** start Document extract **

Metamath Proof Explorer

Theorem hvnegdi

Description: Distribution of negative over subtraction. (Contributed by NM, 2-Apr-2000) (New usage is discouraged.)

		Ref	Expression
	Assertion	hvnegdi	⊢ ( ( 𝐴 ∈ ℋ ∧ 𝐵 ∈ ℋ ) → ( - 1 ·_ℎ ( 𝐴 −_ℎ 𝐵 ) ) = ( 𝐵 −_ℎ 𝐴 ) )

** end Document extract **
** start Dataset excerpts **

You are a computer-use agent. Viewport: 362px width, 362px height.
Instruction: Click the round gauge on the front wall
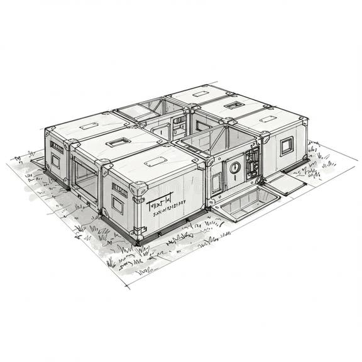click(x=234, y=167)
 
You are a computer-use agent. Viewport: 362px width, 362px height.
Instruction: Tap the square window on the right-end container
click(x=286, y=146)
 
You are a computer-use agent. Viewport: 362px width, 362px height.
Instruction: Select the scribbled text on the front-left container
click(x=165, y=206)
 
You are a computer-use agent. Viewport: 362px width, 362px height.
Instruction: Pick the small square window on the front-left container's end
click(x=118, y=204)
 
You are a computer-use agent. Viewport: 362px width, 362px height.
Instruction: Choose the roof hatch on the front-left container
click(x=155, y=162)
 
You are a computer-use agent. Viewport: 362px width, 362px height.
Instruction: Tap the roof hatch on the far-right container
click(x=268, y=118)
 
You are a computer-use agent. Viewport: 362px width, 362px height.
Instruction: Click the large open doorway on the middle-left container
click(x=85, y=178)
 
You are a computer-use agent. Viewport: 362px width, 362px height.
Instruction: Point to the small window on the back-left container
click(x=55, y=161)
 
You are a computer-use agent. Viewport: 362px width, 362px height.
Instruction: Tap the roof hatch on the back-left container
click(x=89, y=126)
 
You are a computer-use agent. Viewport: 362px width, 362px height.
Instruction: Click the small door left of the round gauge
click(x=217, y=182)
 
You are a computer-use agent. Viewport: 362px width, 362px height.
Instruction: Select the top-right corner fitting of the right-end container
click(x=304, y=119)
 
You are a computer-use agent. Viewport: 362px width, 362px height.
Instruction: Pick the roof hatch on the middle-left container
click(x=118, y=142)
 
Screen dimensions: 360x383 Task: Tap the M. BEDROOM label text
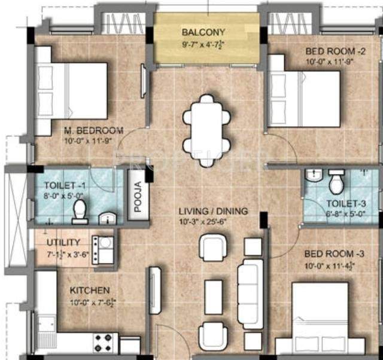93,130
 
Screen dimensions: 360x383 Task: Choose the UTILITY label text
63,242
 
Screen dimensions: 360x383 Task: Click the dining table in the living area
206,126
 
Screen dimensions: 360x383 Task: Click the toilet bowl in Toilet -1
79,210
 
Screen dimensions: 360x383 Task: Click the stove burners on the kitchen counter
105,343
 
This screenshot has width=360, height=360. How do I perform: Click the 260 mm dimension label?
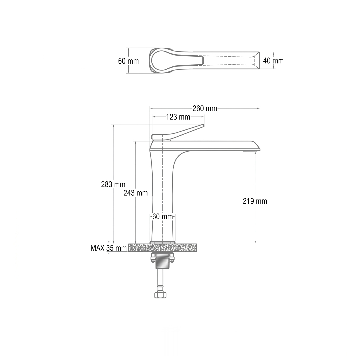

** end Dataset excerpts **

Resume the Metamath page for theorem hvnegdi from the point where it stops.

▶ [Answer to the task]
Proof

Step	Hyp	Ref	Expression
1		oveq1	⊢ ( 𝐴 = if ( 𝐴 ∈ ℋ , 𝐴 , 0_ℎ ) → ( 𝐴 −_ℎ 𝐵 ) = ( if ( 𝐴 ∈ ℋ , 𝐴 , 0_ℎ ) −_ℎ 𝐵 ) )
2	1	oveq2d	⊢ ( 𝐴 = if ( 𝐴 ∈ ℋ , 𝐴 , 0_ℎ ) → ( - 1 ·_ℎ ( 𝐴 −_ℎ 𝐵 ) ) = ( - 1 ·_ℎ ( if ( 𝐴 ∈ ℋ , 𝐴 , 0_ℎ ) −_ℎ 𝐵 ) ) )
3		oveq2	⊢ ( 𝐴 = if ( 𝐴 ∈ ℋ , 𝐴 , 0_ℎ ) → ( 𝐵 −_ℎ 𝐴 ) = ( 𝐵 −_ℎ if ( 𝐴 ∈ ℋ , 𝐴 , 0_ℎ ) ) )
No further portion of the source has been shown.